O aparente absurdo da implicação material

O conceito de implicação lógica (implicação material), embora seja simplório a princípio, provoca incompreensões quando visualizado sob a forma de certos expedientes lógicos, como a tabela-verdade. Nestas ocasiões, ele se torna a fonte de alguns paradoxos aparentes, que parecem injustificá-lo completamente em face da realidade como tal e do mediano bom-senso, de modo que se faz necessário bem compreendê-lo para melhor distingui-lo.



“Implicação lógica” significa uma única coisa: o seguimento necessário de uma proposição dita consequente a uma outra proposição dita antecedente. Sua forma lógica é, pois: “Se A, então B”. Disto decorre (por implicação, aliás) que esta relação inter-proposicional só não se verifica quando o antecedente é dado e o consequente a ele não se segue. Portanto, ele será válido nas ocasiões em que:



a) Ocorrer o antecedente e a ele seguir-se o consequente. Assim, para a implicação: “Se chove, eu fico em casa”, se ocorrem (ou seja, se recebem o valor “verdadeiro”) tanto a proposição “chove” quanto a proposição “eu fico em casa”, a condição está satisfeita. Esta é a hipótese mais clara, diretamente decorrente da definição. Ocorrem a condição e o condicionado.


b) Não ocorrer o antecedente e ocorrer o consequente: “não choveu, e eu fiquei em casa”. Neste caso, a não-ocorrência do antecedente não invalida o argumento, que preceitua não a necessidade de ocorrer o antecedente, mas a de seguir-se o consequente caso ele ocorra. Ou seja, a ocorrência isolada do consequente não viola a condição. A condição só pode ser violada se sua hipótese ocorrer, e sua prescrição não se verificar.



c) Não ocorrer nem o antecedente nem o consequente: “não choveu e eu não fiquei em casa”. Não ocorrem nem a condição, nem o condicionado, mas a condição continua vigente, já que não ocorreu a sua hipótese, razão pela qual não há violação da condição.


A rigor, somente no primeiro caso, tem-se, de fato, uma implicação verdadeira, uma conclusão verdadeira a partir de uma relação de implicação válida. Nos outros dois exemplos, tem-se uma ausência de implicação, a qual não é nem verdadeira, nem falsa.

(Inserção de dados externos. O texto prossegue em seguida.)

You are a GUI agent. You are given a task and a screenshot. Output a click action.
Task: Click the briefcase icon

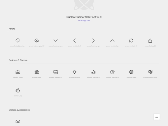56,72
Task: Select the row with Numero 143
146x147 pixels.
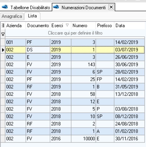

Veja-se, portanto, que não há implicação quanto o antecedente não é dado, isto é, quando ele recebe valor de verdade “falso”. Por conseguinte, só haverá implicação (verdadeira ou falsa), quando ele for dado, e a ele se seguir ou não o consequente.



É justamente em razão do acima dito que o antecedente falso implica qualquer enunciado: no fim das contas, a implicação real decorrerá tranquilamente de uma versão traduzida do argumento, com valor de verdade “verdade”. Assim, se traduzirmos a implicação “se chove eu fico em casa” para a forma equivalente “se não chove, eu fico ou não fico em casa”, verifica-se que o antecedente negativo satisfará sempre a condição, independentemente do valor de verdade do consequente (já que o consequente é disjuntivo).



Este exemplo, no entanto, torna-se estranho diante de implicações não triviais, como no caso: “se o sol é feito de água, então eu não sou o presidente”, cuja versão traduzida é “se o sol não é feito de água, eu sou ou não sou o presidente”. A estranheza, no entanto, logo se esvai quando se atenta que não é da proposição “o sol é feito de água” que decorrerá a consequencia, mas da falsidade da proposição. Um antecedente negativo verdadeiro é versão traduzida de um antecedente positivo falso; é desta falsidade que decorrerá a verdade de qualquer consequente.



O mesmo se aplica ao consequente verdadeiro: ele é implicável de qualquer antecedente não pelo teor do seu enunciado, mas pelo seu valor de verdade; afinal, tanto na versão original quando na versão traduzida de uma implicação, ele aparece como consequente.